Forse adesso avete sentito questi nomi. Giocatori che erano considerati troppo piccoli o troppo lenti per altri club. N’Golo Kanté. Jamie Vardy. Wes Morgan. Danny Drinkwater. Riyad Mahrez. Ho subito visto la loro qualità e quanto forti potevano diventare.
Beh, sapevo che avevamo chance per restare in Premier League.
Questo giocatore Kanté, correva così tanto che pensavo avesse delle pile nascoste nei pantaloncini. Non si fermava mai in allenamento.

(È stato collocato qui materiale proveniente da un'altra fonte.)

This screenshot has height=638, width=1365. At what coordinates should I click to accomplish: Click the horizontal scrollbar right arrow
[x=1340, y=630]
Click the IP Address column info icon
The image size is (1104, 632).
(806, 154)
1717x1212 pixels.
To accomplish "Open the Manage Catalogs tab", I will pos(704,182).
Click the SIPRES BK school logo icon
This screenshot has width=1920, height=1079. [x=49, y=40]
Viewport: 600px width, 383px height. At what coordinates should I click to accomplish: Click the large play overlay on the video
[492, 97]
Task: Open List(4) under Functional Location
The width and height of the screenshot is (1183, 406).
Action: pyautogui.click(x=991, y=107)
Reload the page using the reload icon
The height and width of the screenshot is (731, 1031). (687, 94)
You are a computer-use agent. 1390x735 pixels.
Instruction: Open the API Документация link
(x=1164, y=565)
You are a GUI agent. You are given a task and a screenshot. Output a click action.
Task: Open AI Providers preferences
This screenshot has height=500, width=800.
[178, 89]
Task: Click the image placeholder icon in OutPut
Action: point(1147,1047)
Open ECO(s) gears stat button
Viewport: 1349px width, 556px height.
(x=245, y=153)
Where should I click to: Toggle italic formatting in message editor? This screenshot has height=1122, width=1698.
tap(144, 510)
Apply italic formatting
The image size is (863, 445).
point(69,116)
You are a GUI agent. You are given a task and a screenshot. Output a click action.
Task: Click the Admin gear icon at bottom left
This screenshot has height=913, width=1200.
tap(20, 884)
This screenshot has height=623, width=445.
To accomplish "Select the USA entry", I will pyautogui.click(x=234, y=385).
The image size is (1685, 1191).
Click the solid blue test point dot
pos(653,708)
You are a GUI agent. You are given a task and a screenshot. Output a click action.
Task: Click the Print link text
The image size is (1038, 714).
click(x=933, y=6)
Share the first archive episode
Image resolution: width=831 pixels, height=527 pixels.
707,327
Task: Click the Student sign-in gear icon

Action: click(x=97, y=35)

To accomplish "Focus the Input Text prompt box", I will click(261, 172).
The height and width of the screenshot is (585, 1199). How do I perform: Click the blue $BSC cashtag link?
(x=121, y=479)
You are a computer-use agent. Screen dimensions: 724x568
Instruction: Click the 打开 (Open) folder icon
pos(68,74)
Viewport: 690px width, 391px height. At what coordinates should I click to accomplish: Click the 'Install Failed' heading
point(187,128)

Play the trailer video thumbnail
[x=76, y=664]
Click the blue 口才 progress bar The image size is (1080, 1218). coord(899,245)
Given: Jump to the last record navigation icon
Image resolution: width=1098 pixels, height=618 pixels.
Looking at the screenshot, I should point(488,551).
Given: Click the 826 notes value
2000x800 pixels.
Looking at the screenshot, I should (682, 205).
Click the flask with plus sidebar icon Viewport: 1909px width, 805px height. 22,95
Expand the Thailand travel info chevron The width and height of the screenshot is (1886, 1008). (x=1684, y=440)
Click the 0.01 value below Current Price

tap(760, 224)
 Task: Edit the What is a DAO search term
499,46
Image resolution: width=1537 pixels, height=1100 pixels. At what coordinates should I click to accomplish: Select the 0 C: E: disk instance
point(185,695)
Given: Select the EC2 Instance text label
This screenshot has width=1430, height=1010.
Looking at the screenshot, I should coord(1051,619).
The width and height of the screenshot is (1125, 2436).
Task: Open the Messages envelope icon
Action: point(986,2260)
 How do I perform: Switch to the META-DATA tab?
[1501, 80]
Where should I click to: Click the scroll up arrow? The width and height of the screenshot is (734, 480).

Dovevo dirgli: “N’Golo, rallenta. Rallenta. Non correre sempre dietro al pallone, okay?” Lui rispondeva:, “Sì, boss. Sì. Okay.” Dieci secondi dopo stava ancora correndo. Io gli dico: “Un giorno farai un cross e andrai tu stesso a colpire di testa in area”.
Jamie Vardy? Non è un calciatore, è un fantastico cavallo. Ha bisogno di sentirsi libero in campo. Io gli dico: “Puoi andare dove vuoi ma devi aiutarci quando perdiamo palla. E’ l’unica cosa che ti chiedo. Se tu inizi il pressing, l’intera squadra ti seguirà”.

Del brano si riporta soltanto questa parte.